Data excerpts:
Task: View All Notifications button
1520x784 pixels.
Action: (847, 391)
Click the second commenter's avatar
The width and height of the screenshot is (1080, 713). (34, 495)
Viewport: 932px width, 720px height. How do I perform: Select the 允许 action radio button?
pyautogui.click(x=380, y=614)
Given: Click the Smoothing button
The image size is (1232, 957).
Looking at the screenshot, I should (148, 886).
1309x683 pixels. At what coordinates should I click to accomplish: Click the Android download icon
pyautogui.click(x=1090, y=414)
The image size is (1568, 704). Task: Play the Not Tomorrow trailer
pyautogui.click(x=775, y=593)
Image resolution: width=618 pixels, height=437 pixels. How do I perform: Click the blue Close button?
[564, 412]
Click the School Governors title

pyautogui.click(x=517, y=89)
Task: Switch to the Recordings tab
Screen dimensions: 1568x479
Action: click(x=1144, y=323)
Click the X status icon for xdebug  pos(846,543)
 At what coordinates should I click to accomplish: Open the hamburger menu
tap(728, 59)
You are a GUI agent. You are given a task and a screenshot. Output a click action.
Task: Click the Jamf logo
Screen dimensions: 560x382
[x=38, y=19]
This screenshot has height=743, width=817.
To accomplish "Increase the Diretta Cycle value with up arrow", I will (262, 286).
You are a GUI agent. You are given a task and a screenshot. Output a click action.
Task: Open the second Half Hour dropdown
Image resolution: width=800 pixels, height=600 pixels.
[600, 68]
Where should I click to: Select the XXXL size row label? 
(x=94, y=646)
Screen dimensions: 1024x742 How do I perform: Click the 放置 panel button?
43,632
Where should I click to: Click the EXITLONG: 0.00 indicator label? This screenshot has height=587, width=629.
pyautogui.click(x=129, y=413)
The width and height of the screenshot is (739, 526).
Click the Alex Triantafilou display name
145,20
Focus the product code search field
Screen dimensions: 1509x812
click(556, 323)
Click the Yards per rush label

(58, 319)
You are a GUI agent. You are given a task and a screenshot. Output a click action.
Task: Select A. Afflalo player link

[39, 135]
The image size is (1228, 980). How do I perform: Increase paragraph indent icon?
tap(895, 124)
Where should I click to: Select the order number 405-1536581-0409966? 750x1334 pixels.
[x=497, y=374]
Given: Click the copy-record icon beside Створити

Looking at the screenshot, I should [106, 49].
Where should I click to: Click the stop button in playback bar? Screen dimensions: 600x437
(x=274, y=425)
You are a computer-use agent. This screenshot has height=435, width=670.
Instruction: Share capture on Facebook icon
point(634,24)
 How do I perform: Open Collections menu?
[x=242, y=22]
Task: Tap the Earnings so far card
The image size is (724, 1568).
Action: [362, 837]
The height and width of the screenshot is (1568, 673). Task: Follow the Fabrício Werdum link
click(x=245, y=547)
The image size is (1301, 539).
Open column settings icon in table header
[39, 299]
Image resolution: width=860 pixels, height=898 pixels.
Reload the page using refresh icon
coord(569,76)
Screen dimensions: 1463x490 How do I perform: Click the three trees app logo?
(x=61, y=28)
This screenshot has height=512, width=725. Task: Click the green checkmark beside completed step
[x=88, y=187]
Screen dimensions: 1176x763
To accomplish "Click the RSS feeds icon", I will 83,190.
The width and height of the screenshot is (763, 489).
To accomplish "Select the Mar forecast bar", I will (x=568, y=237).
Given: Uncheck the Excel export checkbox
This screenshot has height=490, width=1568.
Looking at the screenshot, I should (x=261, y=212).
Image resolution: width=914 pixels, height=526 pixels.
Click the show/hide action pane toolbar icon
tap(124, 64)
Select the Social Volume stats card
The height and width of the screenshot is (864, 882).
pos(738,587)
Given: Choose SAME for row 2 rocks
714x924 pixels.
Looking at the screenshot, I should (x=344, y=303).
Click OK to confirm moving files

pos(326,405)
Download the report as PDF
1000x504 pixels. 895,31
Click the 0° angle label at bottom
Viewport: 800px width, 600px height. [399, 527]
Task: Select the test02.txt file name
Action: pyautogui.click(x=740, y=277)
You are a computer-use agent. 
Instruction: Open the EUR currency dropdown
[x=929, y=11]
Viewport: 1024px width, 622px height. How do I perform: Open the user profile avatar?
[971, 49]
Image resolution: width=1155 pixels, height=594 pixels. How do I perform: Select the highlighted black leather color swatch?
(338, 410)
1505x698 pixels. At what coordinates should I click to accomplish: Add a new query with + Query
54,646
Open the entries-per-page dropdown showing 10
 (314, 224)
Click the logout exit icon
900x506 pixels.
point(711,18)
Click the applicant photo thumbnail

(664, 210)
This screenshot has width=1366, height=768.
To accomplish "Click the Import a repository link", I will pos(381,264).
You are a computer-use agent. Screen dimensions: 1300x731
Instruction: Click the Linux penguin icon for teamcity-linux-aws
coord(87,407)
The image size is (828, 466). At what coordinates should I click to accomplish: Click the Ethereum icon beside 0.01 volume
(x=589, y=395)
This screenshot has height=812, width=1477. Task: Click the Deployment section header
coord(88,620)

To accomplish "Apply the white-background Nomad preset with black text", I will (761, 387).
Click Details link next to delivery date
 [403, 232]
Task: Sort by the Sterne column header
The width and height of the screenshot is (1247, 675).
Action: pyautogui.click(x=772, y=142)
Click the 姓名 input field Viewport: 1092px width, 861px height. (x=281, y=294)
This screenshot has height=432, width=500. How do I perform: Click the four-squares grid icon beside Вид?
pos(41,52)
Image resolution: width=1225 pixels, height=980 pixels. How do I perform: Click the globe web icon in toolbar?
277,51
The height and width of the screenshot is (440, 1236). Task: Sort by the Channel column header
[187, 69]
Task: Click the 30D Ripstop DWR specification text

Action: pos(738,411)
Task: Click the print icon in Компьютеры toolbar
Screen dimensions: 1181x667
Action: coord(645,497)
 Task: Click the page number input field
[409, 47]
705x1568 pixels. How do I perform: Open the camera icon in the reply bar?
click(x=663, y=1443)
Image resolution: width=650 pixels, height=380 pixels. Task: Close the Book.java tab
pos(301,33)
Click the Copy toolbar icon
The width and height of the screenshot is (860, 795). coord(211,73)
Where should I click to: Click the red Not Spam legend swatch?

ACTIVITY: Set every line down again exactly. Begin with the first line of the entries and finish with the line containing "Task: Open the second Half Hour dropdown".

REPLY TO THE EXERCISE:
Task: View All Notifications button
1520x784 pixels.
Action: (847, 391)
Click the second commenter's avatar
The width and height of the screenshot is (1080, 713). (34, 495)
Viewport: 932px width, 720px height. How do I perform: Select the 允许 action radio button?
pyautogui.click(x=380, y=614)
Given: Click the Smoothing button
The image size is (1232, 957).
Looking at the screenshot, I should (148, 886).
1309x683 pixels. At what coordinates should I click to accomplish: Click the Android download icon
pyautogui.click(x=1090, y=414)
The image size is (1568, 704). Task: Play the Not Tomorrow trailer
pyautogui.click(x=775, y=593)
Image resolution: width=618 pixels, height=437 pixels. How do I perform: Click the blue Close button?
[564, 412]
Click the School Governors title

pyautogui.click(x=517, y=89)
Task: Switch to the Recordings tab
Screen dimensions: 1568x479
Action: click(x=1144, y=323)
Click the X status icon for xdebug  pos(846,543)
 At what coordinates should I click to accomplish: Open the hamburger menu
tap(728, 59)
You are a GUI agent. You are given a task and a screenshot. Output a click action.
Task: Click the Jamf logo
Screen dimensions: 560x382
[x=38, y=19]
This screenshot has height=743, width=817.
To accomplish "Increase the Diretta Cycle value with up arrow", I will (262, 286).
You are a GUI agent. You are given a task and a screenshot. Output a click action.
Task: Open the second Half Hour dropdown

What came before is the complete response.